He had no sooner started writing than the drums began beating. The big bass drums represented dashes; the small soprano drums, dots. The code was Morse; the language, Esperanto. Von Richthofen would be landing in a few minutes.

Sam stood up to look out again. A half a mile away was the bamboo catamaran on which Lothar von Richthofen had sailed downRiver only ten days ago. Through the starboard ports Sam saw a squat figure with tawny hair coming out of the gateway of King John's log palace. Behind him came bodyguards and sycophants.

King John was making sure that von Richthofen did not give Sam Clemens any secret messages from Elwood Hacking.

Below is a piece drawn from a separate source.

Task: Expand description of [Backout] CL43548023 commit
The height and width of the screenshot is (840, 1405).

The ex-monarch of England, present coruler of Parolando, wore a kilt with red and black checks, a poncholike arrangement of towels, and knee-length, redleather Riverdragon boots. Around his thick waist was a wide belt with a number of sheaths containing steel daggers, a short sword, and a steel ax. One hand held a steel rod coronet, one of many sources of contention between Sam and King John. Sam did not want to waste metal on such useless anachronisms, but John had insisted and Sam had given in.

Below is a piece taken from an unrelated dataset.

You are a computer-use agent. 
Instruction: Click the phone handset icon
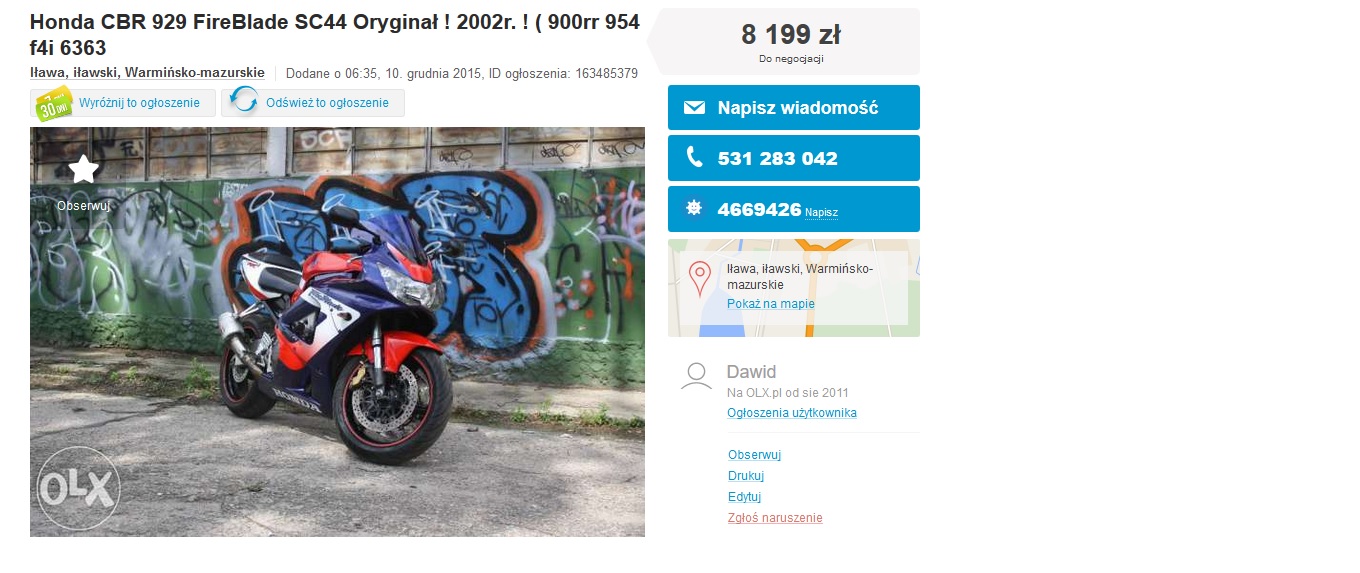coord(694,158)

Sam found some satisfaction now in thinking about the name of his little nation. Parolando in Esperanto meant pair land and was so called because two men governed it. But Sam had not mentioned to John that another translation could be Twain Land.

John followed a hard-dirt path around a long, low factory building, and then he was at the foot of the staircase of Sam's quarters. His bodyguard, a big thug named Sharkey, pulled the bell rope and the little bell tinkled.

Sam stuck his head out and shouted, "Come aboard, John!"

John looked up at him from pale blue eyes and motioned to Sharkey to precede him. John was cautious about assassins, and he had reason to be. He was also resentful about having had to come to Sam, but he had known that von Richthofen would report to Sam first.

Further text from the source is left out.